It all started when Ony Pool was a young girl growing up in Skamokowa, Wash. She was the only female in her family, with five brothers and her father. They played pirates on the beach and used her oldest brother's sailboat as their pirate ship. To be included, she was charged with the task of fetching her brothers drinks from the galley.

"I was the galley wench," Pool said. "You know, it was really fun -- not many little girls get to play pirates on the beach."

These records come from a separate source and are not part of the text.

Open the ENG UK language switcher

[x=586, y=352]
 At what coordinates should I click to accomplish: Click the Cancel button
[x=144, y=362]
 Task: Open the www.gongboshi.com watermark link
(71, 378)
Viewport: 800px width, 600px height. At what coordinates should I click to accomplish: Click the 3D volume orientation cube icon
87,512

To Pool, being the galley wench is not just a playful name, it's her identity. She's hosted the "Galley Wench's cooking show" for the last six years, and has catered events and taught cooking classes dressed in a bodice, a female article of clothing commonly seen in the Pirates of the Caribbean movies, and a skirt. This summer she created a mobile food service of the same name -- The Galley Wench -- and has traveled the central Peninsula area feeding residents with her Alaska-inspired creations.

"I haven't seen another chef yet that cooks in bodices and skirts, especially in Alaska," Pool said. "I bring a surprise because I'm not billing myself as a chef -- I'm billing myself as a galley wench."

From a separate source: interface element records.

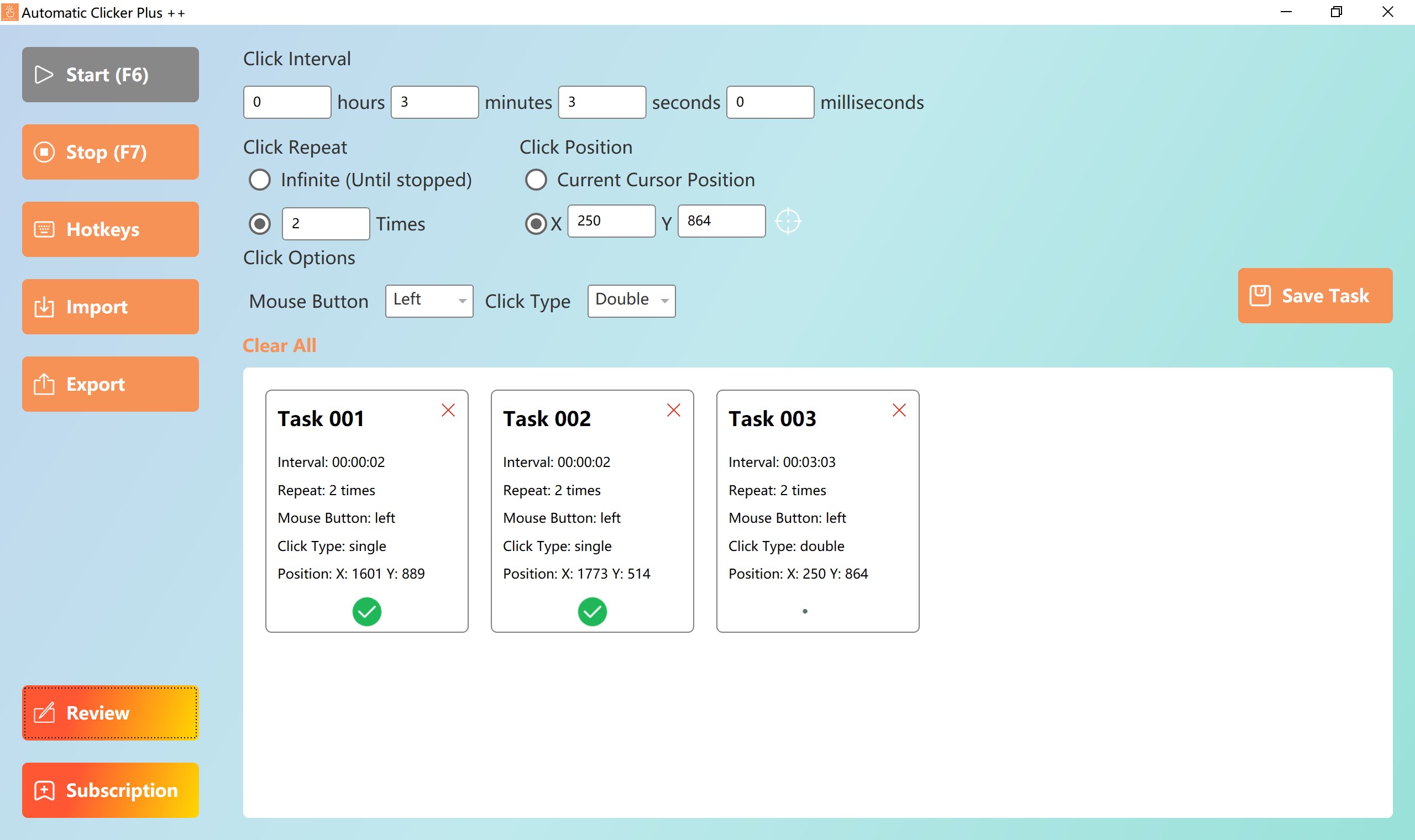This screenshot has height=840, width=1415.
Task: Remove Task 002 using the red X
Action: [x=673, y=411]
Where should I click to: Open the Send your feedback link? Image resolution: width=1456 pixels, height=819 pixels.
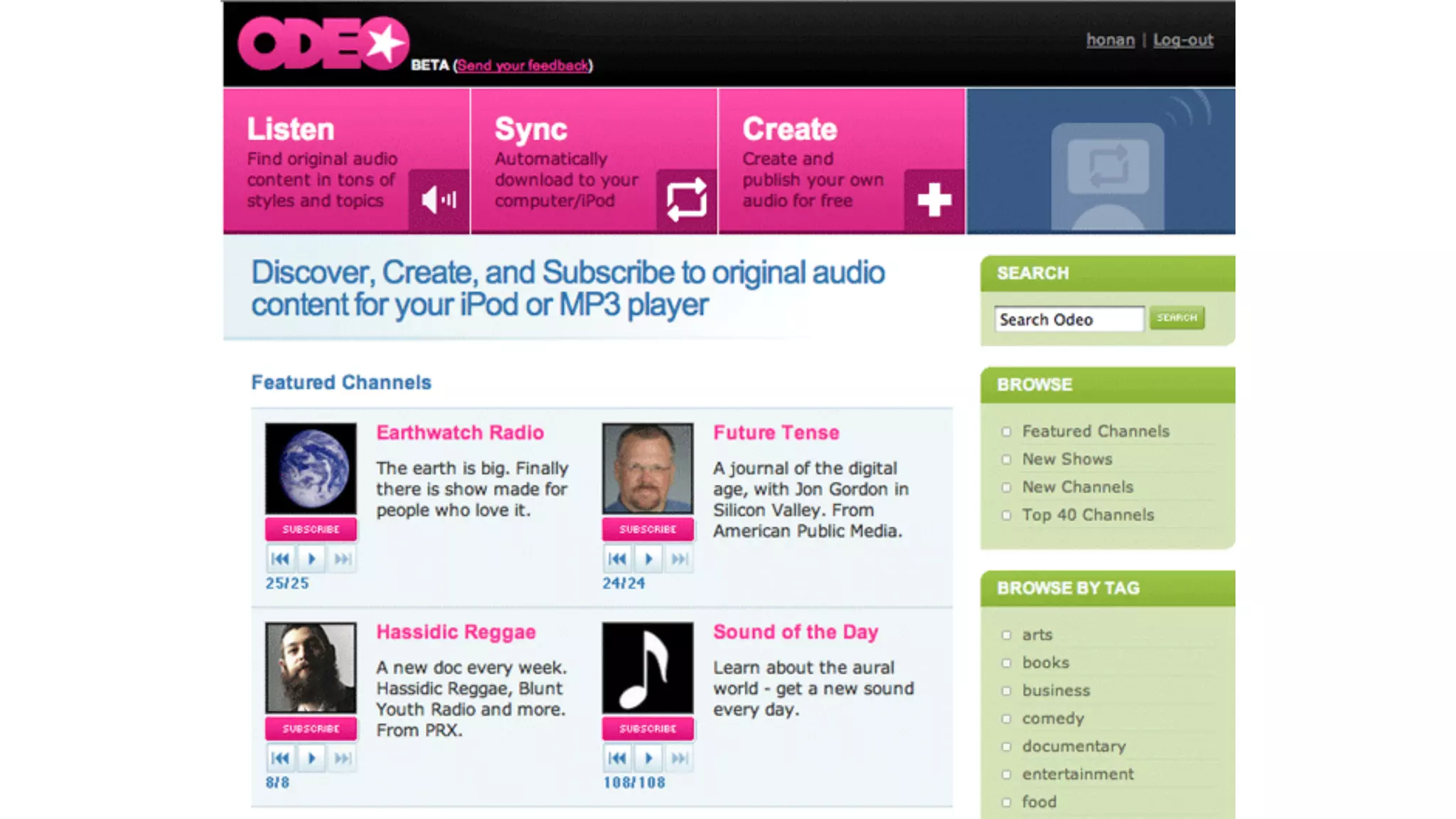pyautogui.click(x=523, y=65)
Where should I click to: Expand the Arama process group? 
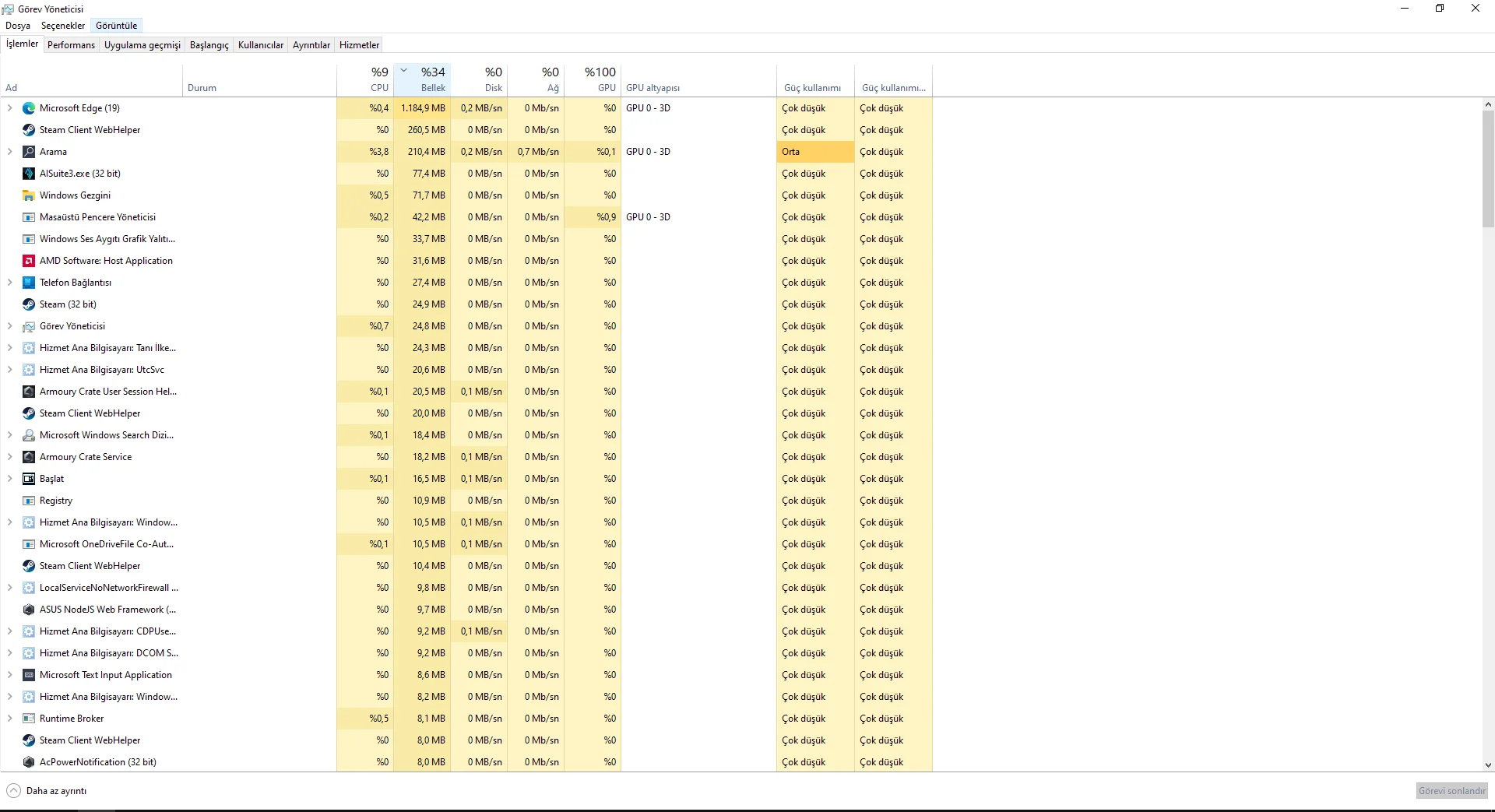click(x=9, y=152)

Pool learned the art of cooking early on by watching her father, a master chef (the highest level of certification possible in American culinary arts), cook in his restaurant.

"I grew up in a kitchen from the time I was a baby," Pool said. "So I've always been in a kitchen -- it's like breathing."

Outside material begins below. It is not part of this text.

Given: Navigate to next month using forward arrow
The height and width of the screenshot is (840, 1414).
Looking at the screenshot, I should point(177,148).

Outside of the kitchen, Pool would immerse herself in Jack London and Walt Morey stories about Alaska adventures. What she read would lead her to an adventure of her own.

"I just always wanted to be here," she said.

When Pool was 16, she got her chance. After she was through with college, she found herself on the beach in Kasilof where she got a job babysitting for fishermen.

"I spent my first summer on Kasilof Beach Road in a big Army tent on the beach," Pool said. "It was awesome, quite an adventure when you're 16, you know."

After stints working in chef whites (the common chef attire), Pool wanted to do something new.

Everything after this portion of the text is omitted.